[DATA SHOWN]

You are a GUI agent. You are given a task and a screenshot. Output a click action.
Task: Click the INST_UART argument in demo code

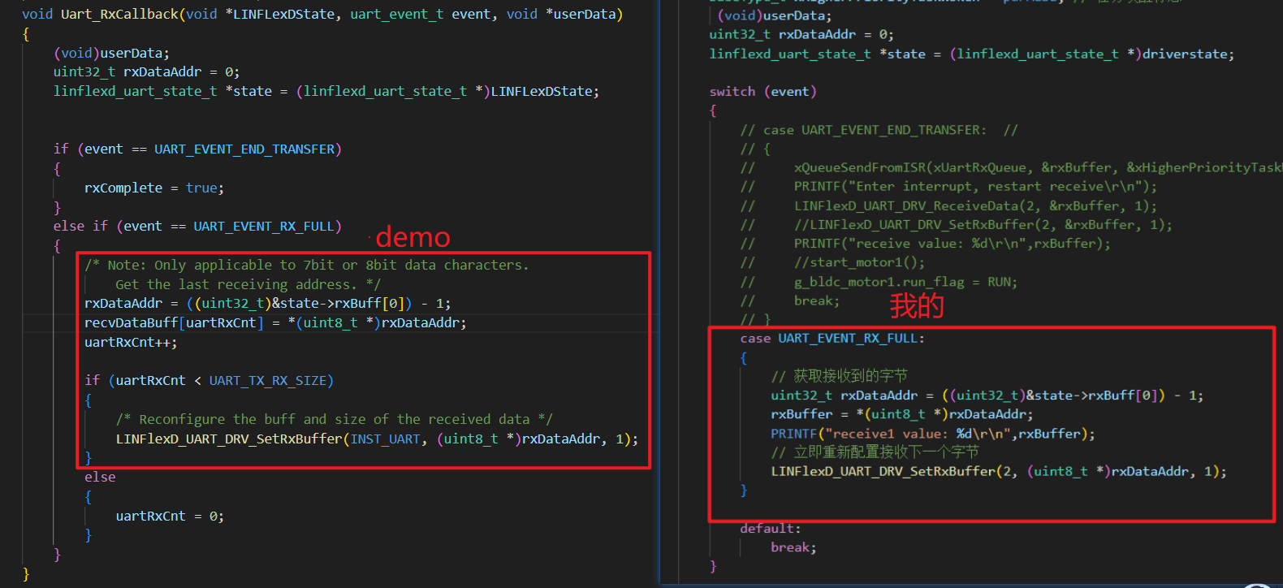tap(385, 439)
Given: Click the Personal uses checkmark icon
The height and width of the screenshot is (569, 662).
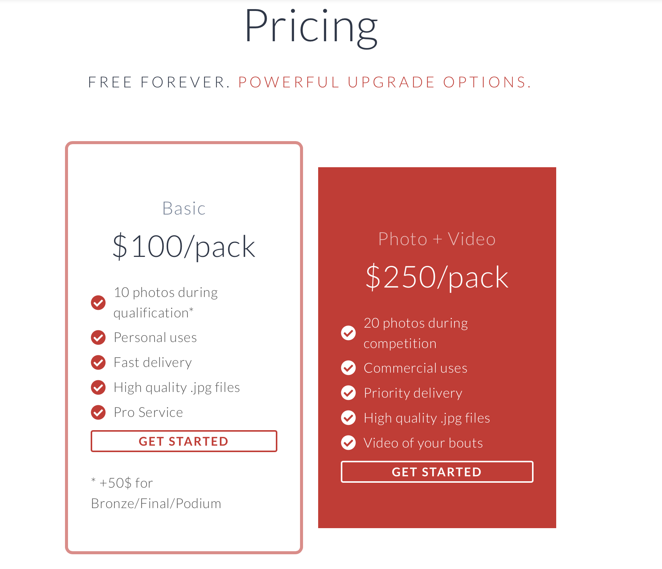Looking at the screenshot, I should coord(98,337).
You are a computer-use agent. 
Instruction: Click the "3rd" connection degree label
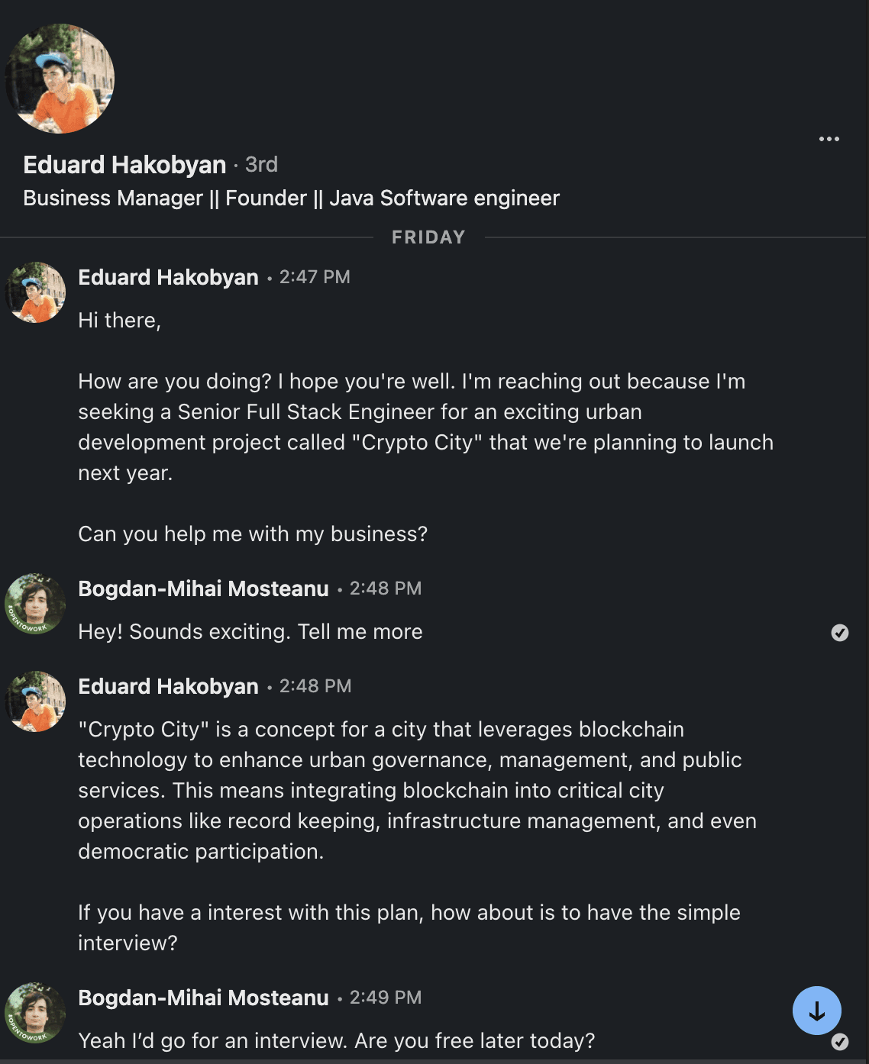tap(261, 164)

[/DATA SHOWN]

PROMPT. In the copy, no pictures are to appear; write out exactly the lines from the one containing "The height and" through the end of the listing above and no further lines.

SOLUTION TO THE PROBLEM.
The height and width of the screenshot is (569, 662).
Looking at the screenshot, I should coord(98,337).
You are a computer-use agent. 
Instruction: Click the "3rd" connection degree label
tap(261, 164)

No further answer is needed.